Mathematical art (beyond Lissajous)

Sure, Lissajous plots can be useful. In electronics they may help you find the phase between two (sinusoidal) signals, for instance, but they get boring quickly. I wrote a Mathematica program to create other parametric plots, still based on just sums and products of sines. The results are sometimes amazing, as you can see in the examples below. Each image is accompanied with the set of equations that generated it.

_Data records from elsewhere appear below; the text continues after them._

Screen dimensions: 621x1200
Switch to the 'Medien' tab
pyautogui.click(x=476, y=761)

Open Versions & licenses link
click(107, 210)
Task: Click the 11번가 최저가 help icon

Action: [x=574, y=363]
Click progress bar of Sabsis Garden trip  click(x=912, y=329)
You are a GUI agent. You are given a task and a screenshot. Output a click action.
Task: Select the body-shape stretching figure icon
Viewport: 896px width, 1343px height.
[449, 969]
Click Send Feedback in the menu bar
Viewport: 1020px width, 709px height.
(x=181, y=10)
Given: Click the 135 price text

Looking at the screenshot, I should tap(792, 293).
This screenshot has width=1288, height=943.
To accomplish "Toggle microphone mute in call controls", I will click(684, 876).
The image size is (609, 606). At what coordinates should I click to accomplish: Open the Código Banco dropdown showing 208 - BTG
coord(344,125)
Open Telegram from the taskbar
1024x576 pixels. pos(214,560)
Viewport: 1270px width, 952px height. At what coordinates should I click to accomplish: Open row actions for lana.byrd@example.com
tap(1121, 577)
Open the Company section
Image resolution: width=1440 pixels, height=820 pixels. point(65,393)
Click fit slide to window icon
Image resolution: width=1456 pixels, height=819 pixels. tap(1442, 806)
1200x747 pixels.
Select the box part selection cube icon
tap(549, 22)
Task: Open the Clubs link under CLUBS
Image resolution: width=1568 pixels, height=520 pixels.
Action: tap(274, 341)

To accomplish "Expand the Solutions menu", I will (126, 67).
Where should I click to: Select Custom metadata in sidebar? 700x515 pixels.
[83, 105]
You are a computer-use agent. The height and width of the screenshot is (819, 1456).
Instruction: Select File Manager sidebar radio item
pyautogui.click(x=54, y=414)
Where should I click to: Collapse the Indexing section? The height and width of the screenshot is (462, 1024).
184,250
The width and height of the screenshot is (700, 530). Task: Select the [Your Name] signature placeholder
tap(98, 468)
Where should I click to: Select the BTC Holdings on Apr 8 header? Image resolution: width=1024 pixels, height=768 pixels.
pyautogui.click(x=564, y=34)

$$ \begin{cases} x(t) = cos(3 t) \cdot cos(79 t) + sin(2 t) \\[1em] y(t) = sin(2 t + \dfrac{\pi}{4}) \cdot ( sin(79 t) + sin(2 t)) \end{cases} $$
$$ \begin{cases} x(t) = sin(53 t) \cdot sin(54 t + \dfrac{\pi}{4}) + sin(53 t + \dfrac{\pi}{4}) \\[1em] y(t) = sin(53 t + \dfrac{\pi}{4}) \cdot \left( sin(53 t) + sin(53 t + \dfrac{\pi}{4}) \right) \end{cases} $$
$$ \begin{cases} x(t) = sin(3 t) + cos(3 t) \cdot cos(97 t) \\[1em] y(t) = sin(5 t) \cdot \left( cos(5 t) + cos(97 t) \right) \end{cases} $$
$$ \begin{cases} x(t) = sin(7 t) \cdot \left( 1 + sin(59 t) \right) \\[1em] y(t) = cos(7 t) \cdot \left( sin(7 t) + sin(59 t) \right) \end{cases} $$
$$ \begin{cases} x(t) = cos(53 t) + sin(31 t + \dfrac{\pi}{4}) \cdot sin(53 t + \dfrac{\pi}{4}) \\[1em] y(t) = \left(sin(53 t + \dfrac{\pi}{4})\right)^2 + cos(31 t) \cdot sin(53 t) \end{cases} $$
$$ \begin{cases} x(t) = sin(61 t) + cos(61 t) \cdot cos(37 t) \\[1em] y(t) = \left( sin(61 t) \right)^2 + sin(37 t) \cdot sin(61 t + \dfrac{\pi}{4}) \end{cases} $$
$$ \begin{cases} x(t) = sin(71 t) \cdot \left(sin(71 t) + cos(11 t) \right) \\[1em] y(t) = \dfrac{1}{2} \cdot cos(30 t) \cdot \left( (\sqrt{2}+1) \cdot cos(71 t) + sin(71 t) \right) \cdot \left( cos(41 t) + sin(41 t) \right) \end{cases} $$